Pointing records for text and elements
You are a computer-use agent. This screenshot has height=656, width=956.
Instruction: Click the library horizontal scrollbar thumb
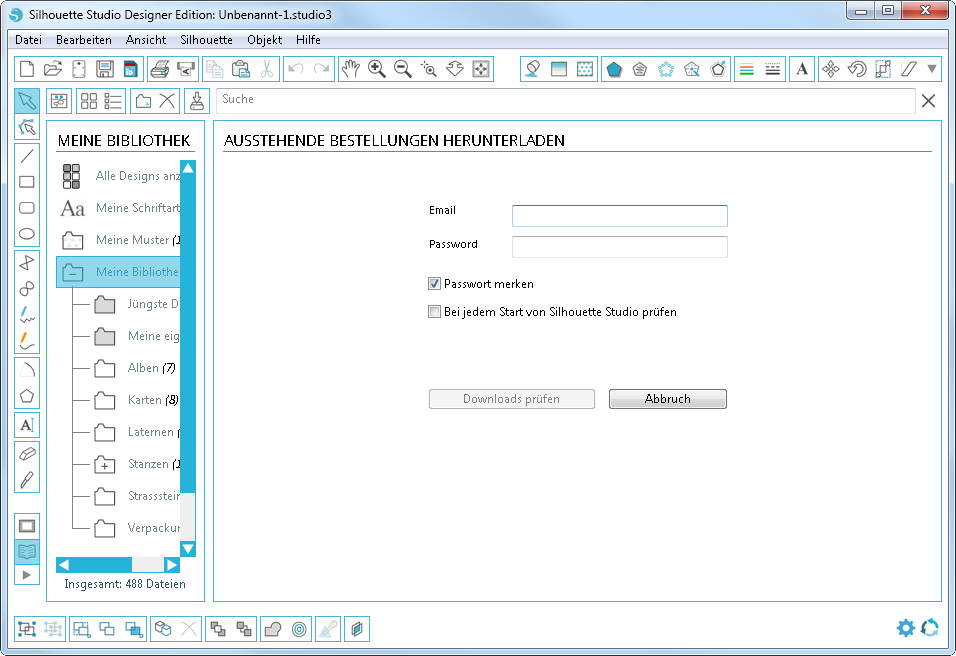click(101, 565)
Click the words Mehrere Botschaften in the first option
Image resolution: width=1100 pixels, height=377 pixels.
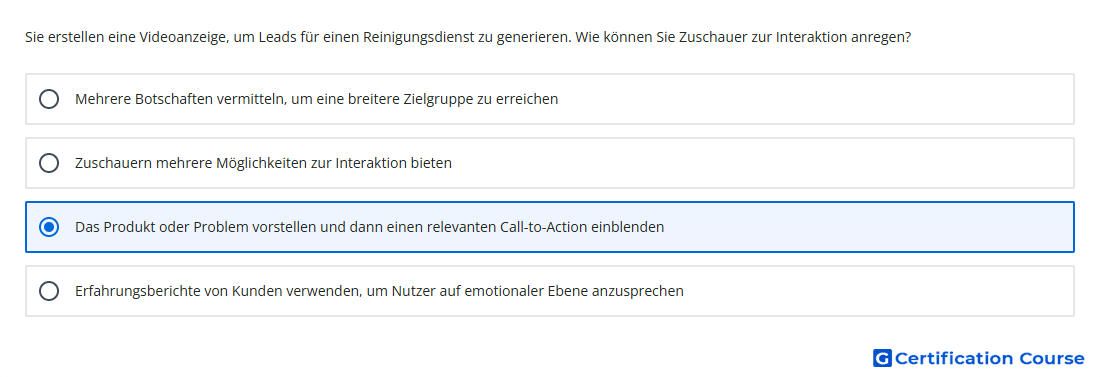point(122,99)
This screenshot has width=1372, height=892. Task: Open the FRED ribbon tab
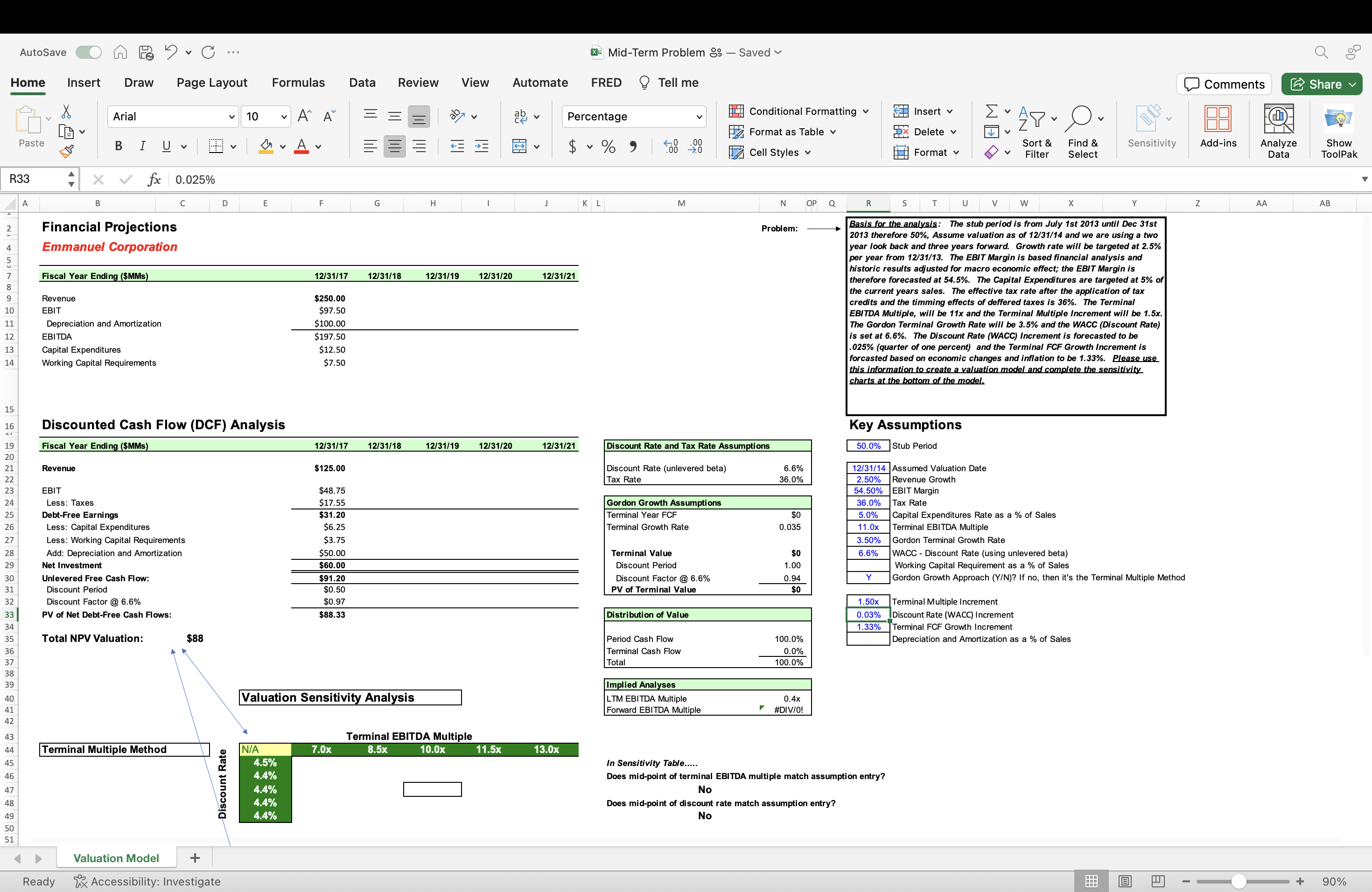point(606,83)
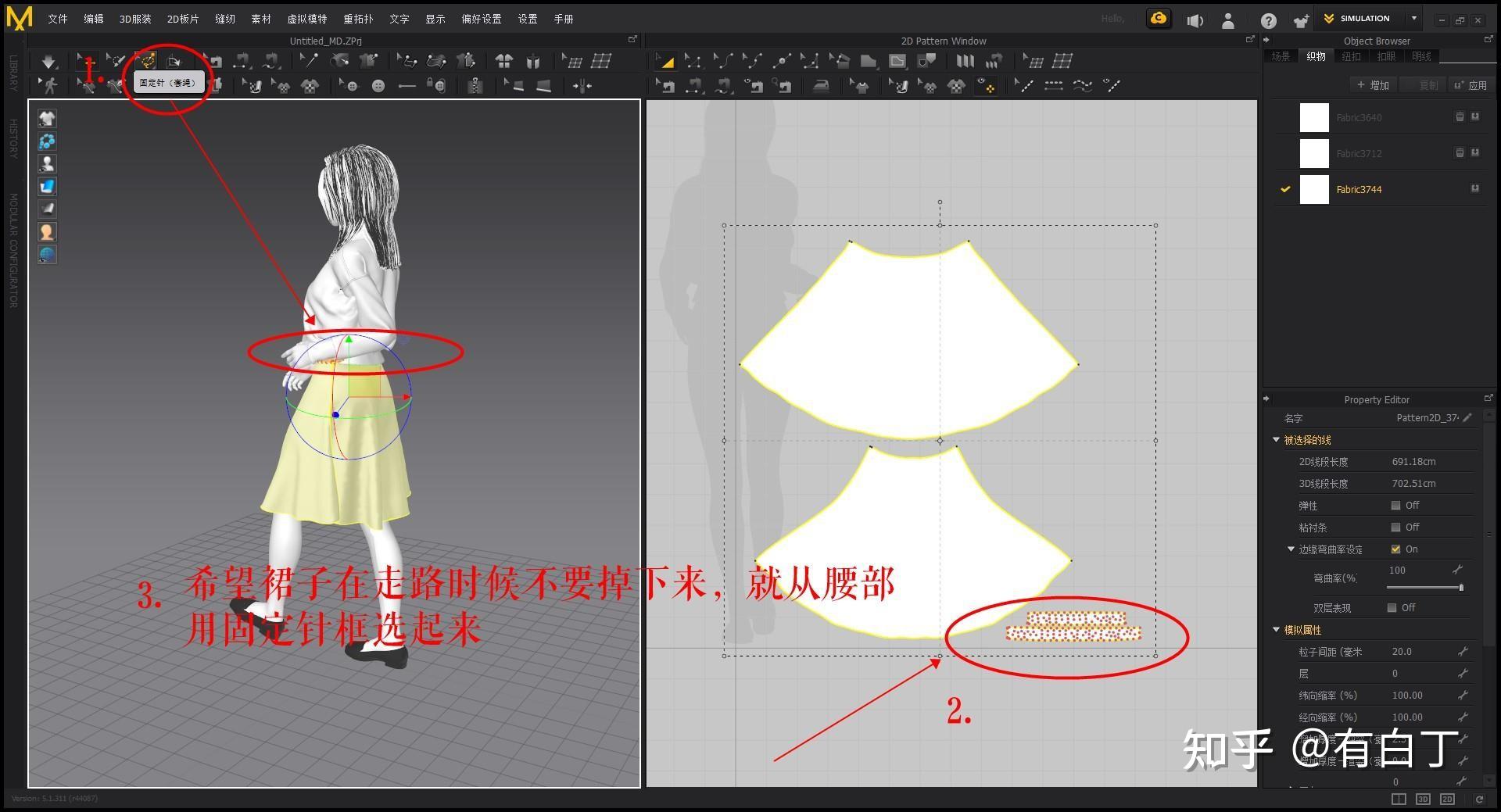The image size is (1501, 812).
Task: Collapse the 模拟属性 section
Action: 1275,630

#### TASK PROMPT:
Reproduce all of the entries above with "screenshot" replaced by "capture" wherever it occurs, leaving everything else unchanged, and omit the pictures from your response.

#### ANSWER IN FULL:
You are a computer-use agent. This capture has height=656, width=956.
Instruction: Click the library horizontal scrollbar thumb
click(101, 565)
Click the words Mehrere Botschaften in the first option
Image resolution: width=1100 pixels, height=377 pixels.
point(122,99)
This capture has width=1372, height=892. Task: Open the FRED ribbon tab
point(606,83)
The image size is (1501, 812).
Task: Collapse the 模拟属性 section
Action: 1275,630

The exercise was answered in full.